Once you reach the line containing "The height and width of the screenshot is (836, 1249).", copy it and every line after it exactly, through the end of the data below.

----- RECORDED DATA -----

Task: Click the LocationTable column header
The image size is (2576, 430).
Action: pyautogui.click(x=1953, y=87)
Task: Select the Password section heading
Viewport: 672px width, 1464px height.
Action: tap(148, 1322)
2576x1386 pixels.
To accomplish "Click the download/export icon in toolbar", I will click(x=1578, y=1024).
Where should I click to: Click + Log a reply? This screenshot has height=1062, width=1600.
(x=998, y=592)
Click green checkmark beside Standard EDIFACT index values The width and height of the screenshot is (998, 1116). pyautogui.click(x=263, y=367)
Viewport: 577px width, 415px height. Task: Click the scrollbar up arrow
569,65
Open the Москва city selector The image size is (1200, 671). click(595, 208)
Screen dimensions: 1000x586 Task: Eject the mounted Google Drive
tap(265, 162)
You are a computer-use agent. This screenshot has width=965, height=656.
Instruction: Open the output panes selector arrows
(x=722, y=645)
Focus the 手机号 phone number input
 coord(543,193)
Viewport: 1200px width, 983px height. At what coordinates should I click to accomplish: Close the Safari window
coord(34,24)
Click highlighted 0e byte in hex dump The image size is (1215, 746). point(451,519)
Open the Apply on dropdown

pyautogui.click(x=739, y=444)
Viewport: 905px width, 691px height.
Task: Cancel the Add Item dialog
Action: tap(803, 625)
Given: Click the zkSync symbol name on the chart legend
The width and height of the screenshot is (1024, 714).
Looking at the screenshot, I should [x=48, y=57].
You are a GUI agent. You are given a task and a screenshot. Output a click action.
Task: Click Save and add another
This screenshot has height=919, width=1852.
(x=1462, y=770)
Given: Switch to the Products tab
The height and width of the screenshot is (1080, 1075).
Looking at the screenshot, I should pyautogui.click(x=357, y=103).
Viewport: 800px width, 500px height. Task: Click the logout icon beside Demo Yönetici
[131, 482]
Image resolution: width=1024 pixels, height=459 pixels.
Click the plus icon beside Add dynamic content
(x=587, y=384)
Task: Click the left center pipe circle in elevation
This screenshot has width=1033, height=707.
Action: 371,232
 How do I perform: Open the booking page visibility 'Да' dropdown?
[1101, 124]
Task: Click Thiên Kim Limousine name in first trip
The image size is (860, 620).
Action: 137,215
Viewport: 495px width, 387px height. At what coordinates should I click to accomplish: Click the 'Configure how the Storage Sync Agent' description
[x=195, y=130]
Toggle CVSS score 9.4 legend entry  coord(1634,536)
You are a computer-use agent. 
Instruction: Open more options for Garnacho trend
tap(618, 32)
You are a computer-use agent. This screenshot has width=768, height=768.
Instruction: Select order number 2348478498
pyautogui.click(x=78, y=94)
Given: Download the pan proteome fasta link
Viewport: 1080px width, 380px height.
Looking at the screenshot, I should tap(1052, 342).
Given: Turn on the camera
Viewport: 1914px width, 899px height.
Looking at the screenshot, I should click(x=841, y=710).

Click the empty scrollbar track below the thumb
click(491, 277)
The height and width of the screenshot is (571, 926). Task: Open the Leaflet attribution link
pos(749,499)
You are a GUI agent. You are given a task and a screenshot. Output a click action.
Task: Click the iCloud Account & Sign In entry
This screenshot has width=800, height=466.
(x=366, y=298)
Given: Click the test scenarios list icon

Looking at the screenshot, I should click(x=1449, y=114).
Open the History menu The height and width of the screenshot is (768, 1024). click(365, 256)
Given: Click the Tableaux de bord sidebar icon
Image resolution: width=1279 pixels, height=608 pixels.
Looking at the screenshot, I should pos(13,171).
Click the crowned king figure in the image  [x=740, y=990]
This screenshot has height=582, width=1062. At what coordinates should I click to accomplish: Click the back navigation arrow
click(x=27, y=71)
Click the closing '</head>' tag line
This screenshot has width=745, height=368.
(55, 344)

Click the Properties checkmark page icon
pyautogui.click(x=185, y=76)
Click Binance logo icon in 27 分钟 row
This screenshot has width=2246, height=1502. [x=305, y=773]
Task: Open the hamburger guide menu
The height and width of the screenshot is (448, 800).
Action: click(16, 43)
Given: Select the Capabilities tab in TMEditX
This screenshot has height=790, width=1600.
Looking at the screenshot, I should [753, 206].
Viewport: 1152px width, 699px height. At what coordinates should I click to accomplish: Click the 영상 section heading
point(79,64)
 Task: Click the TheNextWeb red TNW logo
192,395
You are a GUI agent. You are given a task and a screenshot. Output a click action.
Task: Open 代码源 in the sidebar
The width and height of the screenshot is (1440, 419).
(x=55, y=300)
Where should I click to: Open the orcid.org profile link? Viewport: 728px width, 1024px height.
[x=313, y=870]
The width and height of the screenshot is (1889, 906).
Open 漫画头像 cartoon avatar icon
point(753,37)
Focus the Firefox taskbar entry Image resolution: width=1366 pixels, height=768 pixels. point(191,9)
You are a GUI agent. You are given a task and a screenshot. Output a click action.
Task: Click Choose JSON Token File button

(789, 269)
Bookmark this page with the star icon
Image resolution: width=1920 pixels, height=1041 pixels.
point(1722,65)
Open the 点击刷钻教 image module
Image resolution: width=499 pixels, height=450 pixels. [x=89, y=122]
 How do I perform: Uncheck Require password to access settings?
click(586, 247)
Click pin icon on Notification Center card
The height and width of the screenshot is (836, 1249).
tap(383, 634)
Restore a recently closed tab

-----

[PROBLEM SOLUTION]
The height and width of the screenshot is (836, 1249).
tap(383, 634)
Restore a recently closed tab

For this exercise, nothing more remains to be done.